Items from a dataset
▬▬▬▬▬▬

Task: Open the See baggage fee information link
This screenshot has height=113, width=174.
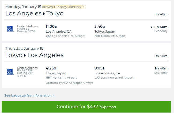Action: pyautogui.click(x=29, y=95)
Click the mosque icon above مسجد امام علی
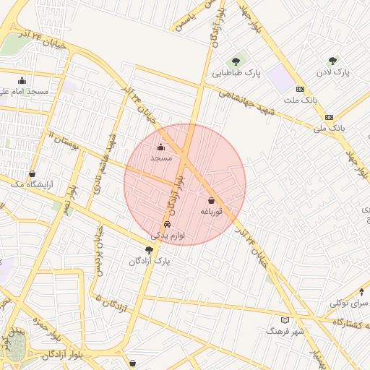Viewport: 370px width, 370px height. (x=22, y=81)
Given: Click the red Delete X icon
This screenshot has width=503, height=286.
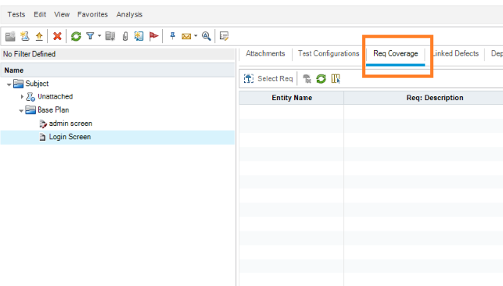Looking at the screenshot, I should (57, 36).
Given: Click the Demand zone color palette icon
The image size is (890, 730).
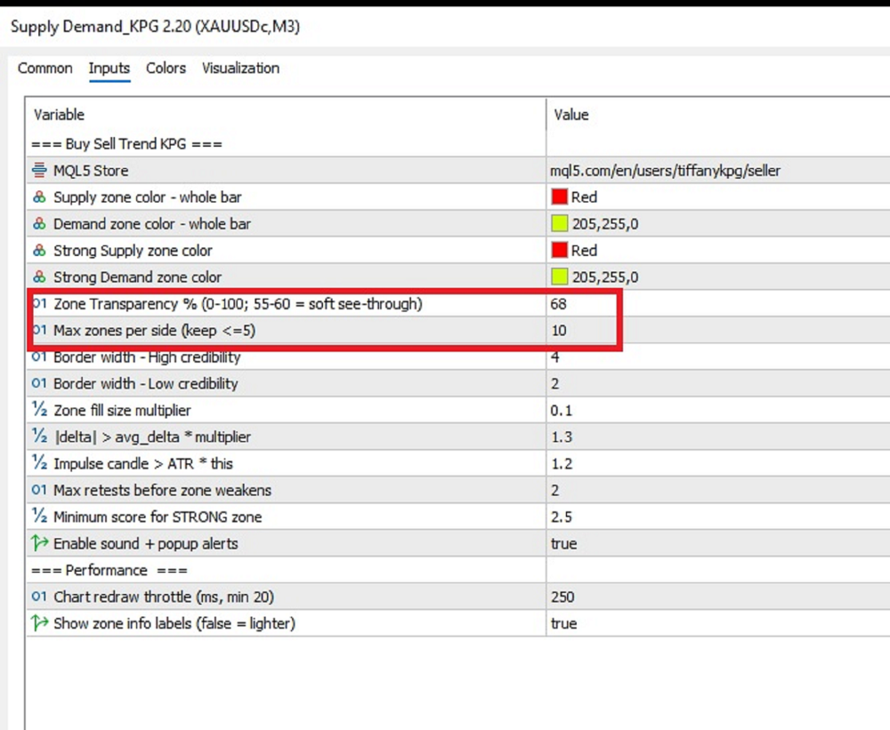Looking at the screenshot, I should pos(39,223).
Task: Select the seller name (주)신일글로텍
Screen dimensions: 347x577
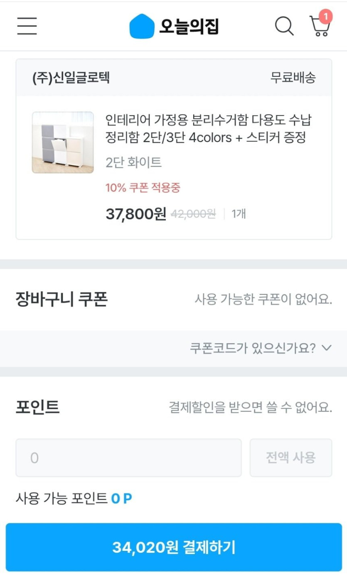Action: (x=71, y=78)
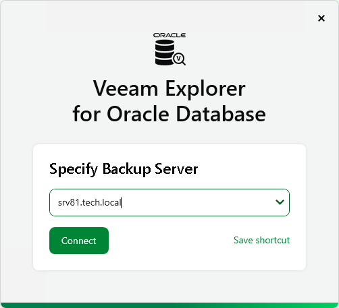Click the word 'Database' in the title
Image resolution: width=339 pixels, height=308 pixels.
pos(221,114)
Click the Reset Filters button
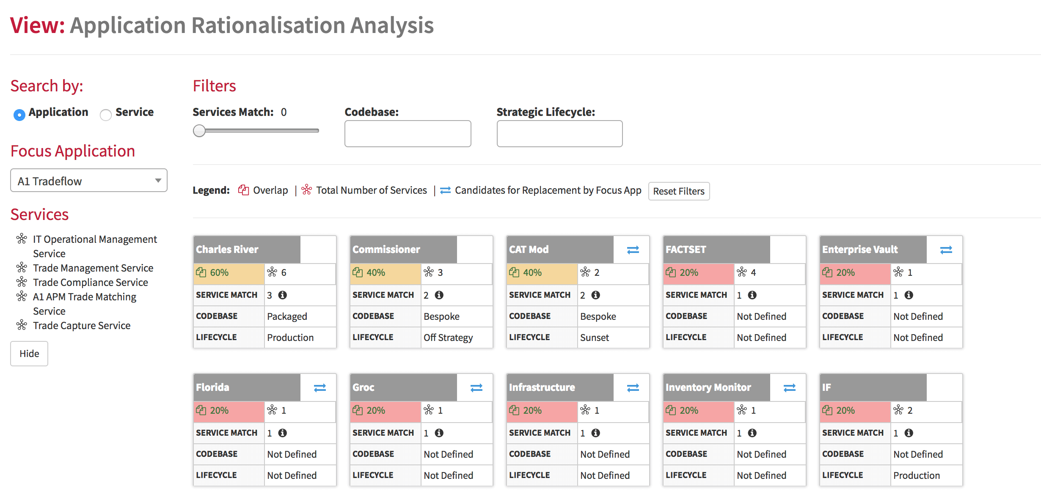The height and width of the screenshot is (500, 1041). 679,191

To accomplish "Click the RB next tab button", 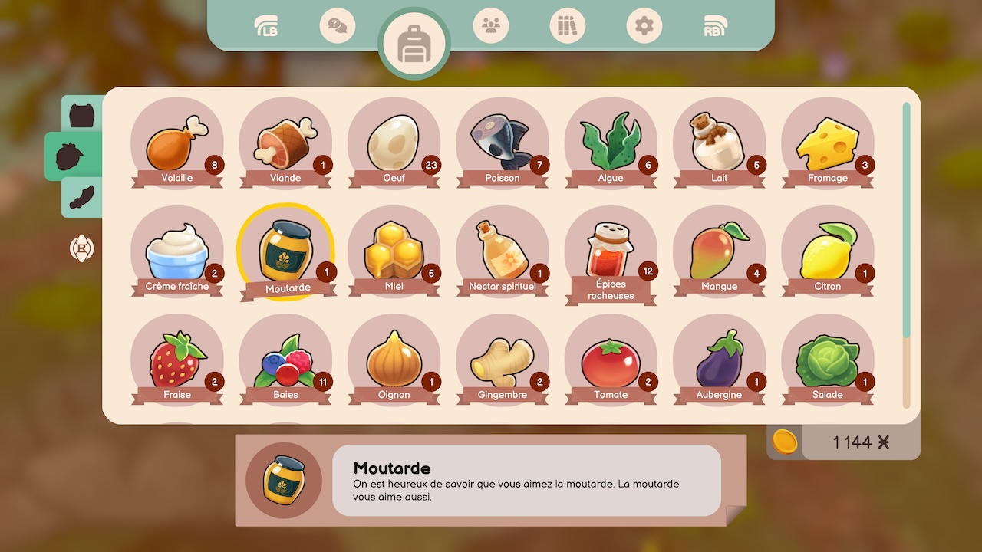I will click(715, 27).
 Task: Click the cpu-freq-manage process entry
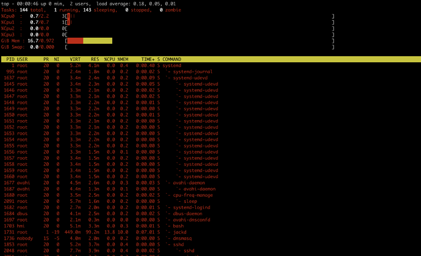coord(193,195)
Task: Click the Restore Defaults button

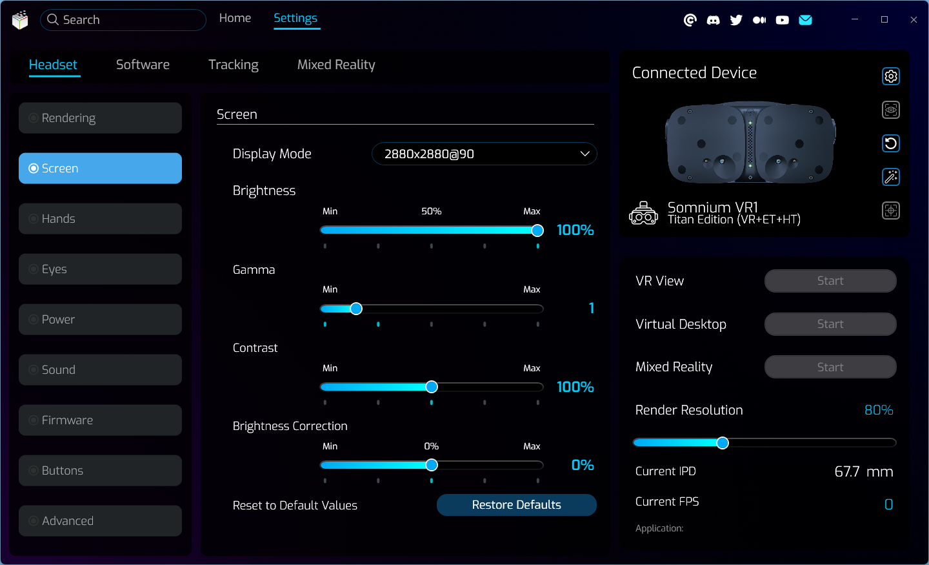Action: pyautogui.click(x=516, y=505)
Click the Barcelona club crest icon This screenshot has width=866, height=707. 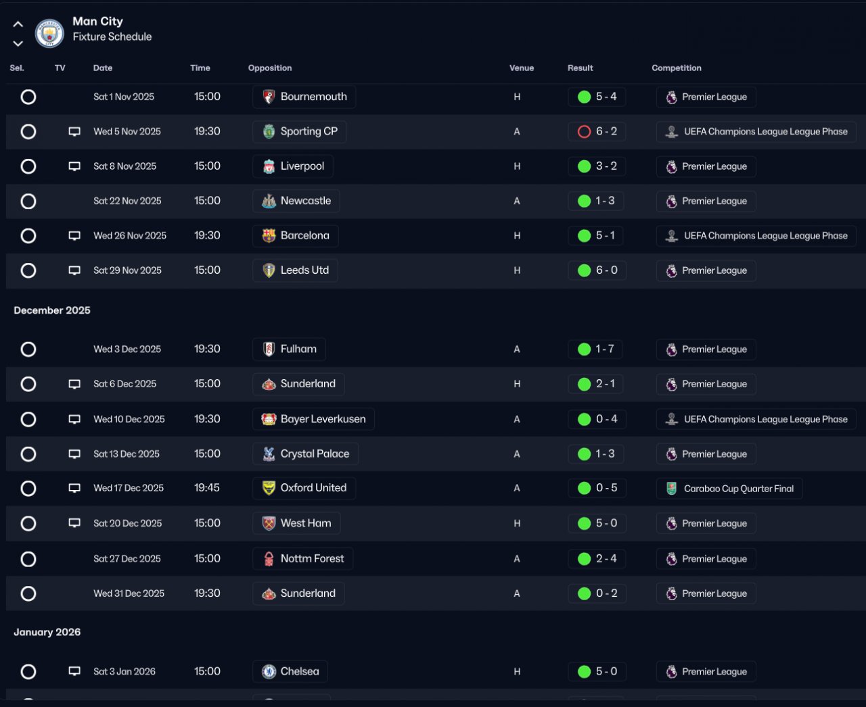point(269,236)
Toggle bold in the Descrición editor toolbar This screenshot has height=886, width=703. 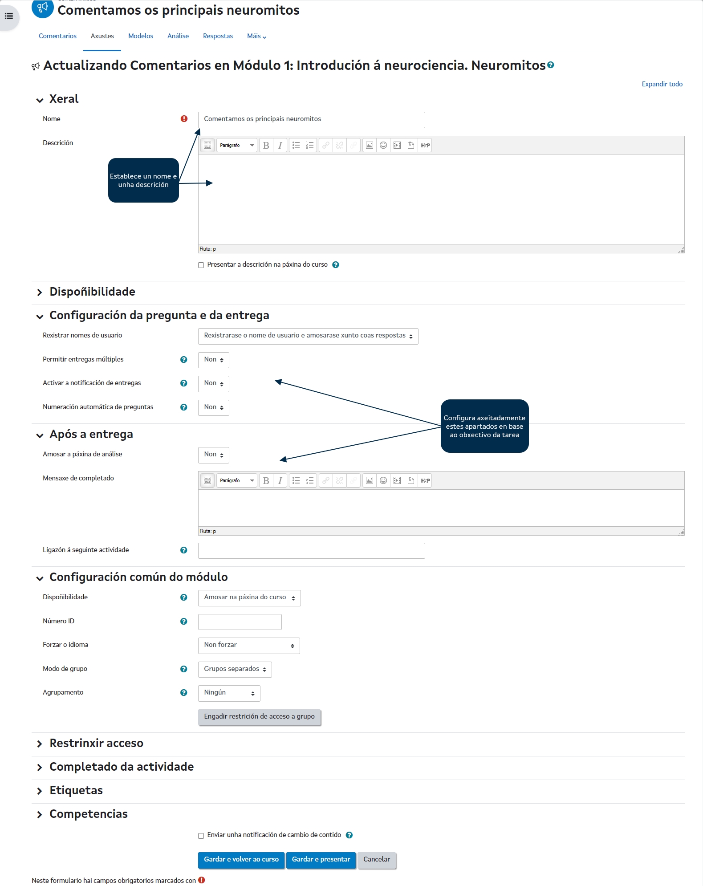(266, 146)
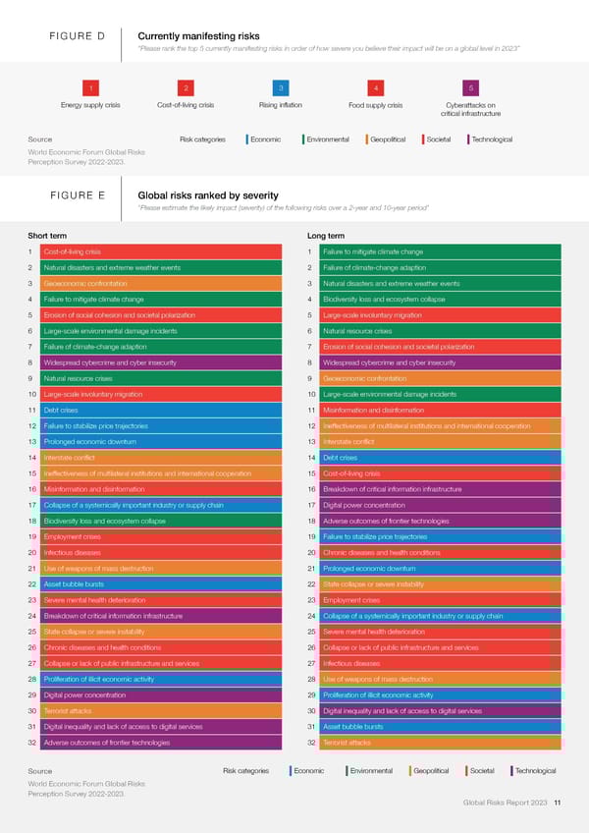This screenshot has height=833, width=589.
Task: Select the short-term Terrorist attacks bar ranked 30
Action: tap(161, 710)
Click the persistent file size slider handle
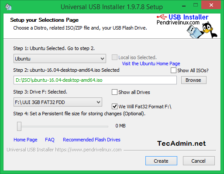Viewport: 224px width, 174px height. pos(19,126)
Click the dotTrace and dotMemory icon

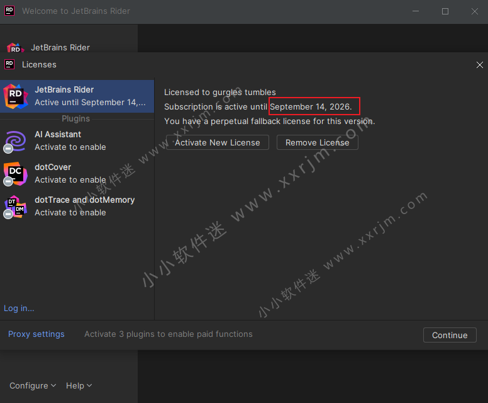pos(16,207)
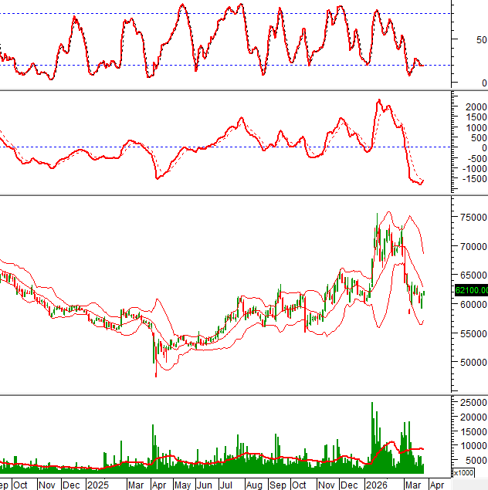
Task: Select the 2025 year marker on time axis
Action: pos(97,485)
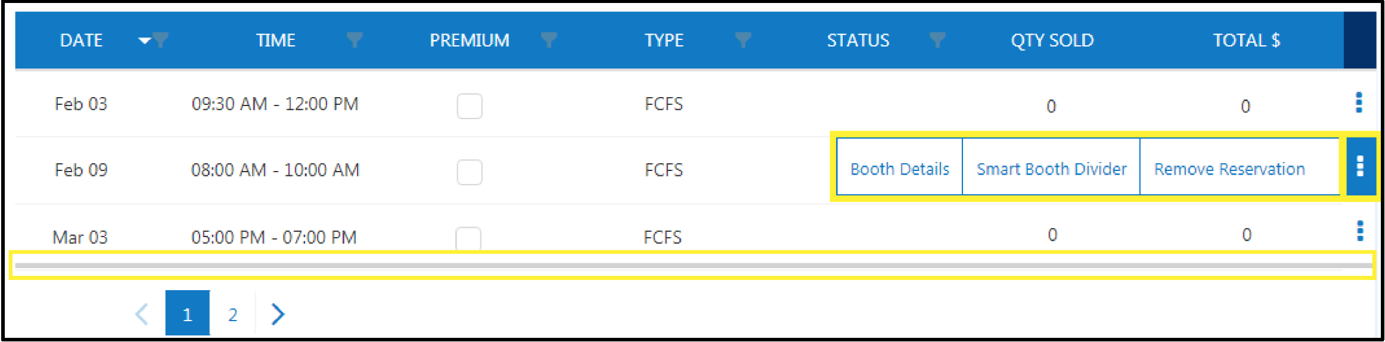Jump to page 2
Screen dimensions: 1385x342
point(233,314)
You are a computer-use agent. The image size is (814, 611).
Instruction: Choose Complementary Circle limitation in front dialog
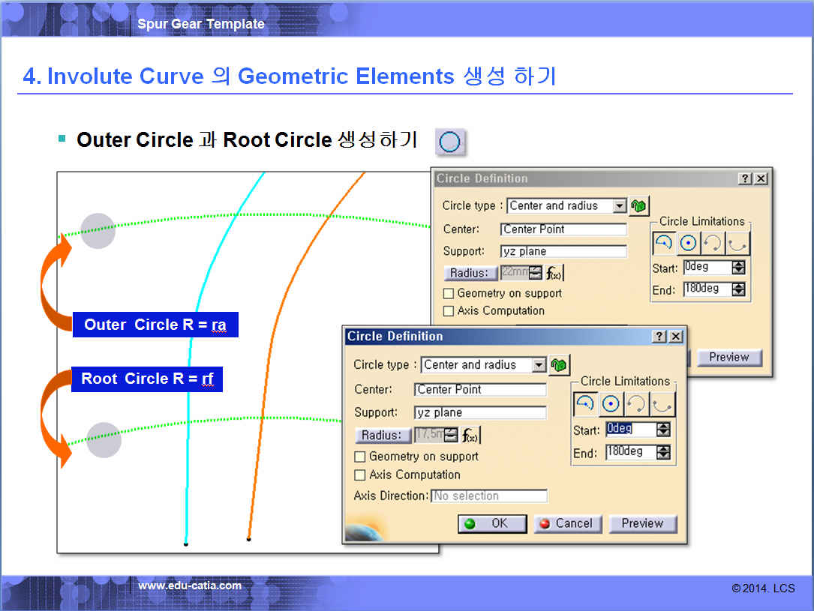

▬▬▬▬▬▬

> **Problem to solve**
Your task is to write out, exactly and without pictures, only the lines from the one holding "Click the persistent file size slider handle" to the last line of the data.

> **Task response**
Click the persistent file size slider handle
Viewport: 224px width, 174px height. pos(19,126)
Click the dotTrace and dotMemory icon

pos(16,207)
Task: Select the 2025 year marker on time axis
Action: pos(97,485)
Jump to page 2
Screen dimensions: 1385x342
point(233,314)
You are a computer-use agent. The image size is (814, 611).
Instruction: Choose Complementary Circle limitation in front dialog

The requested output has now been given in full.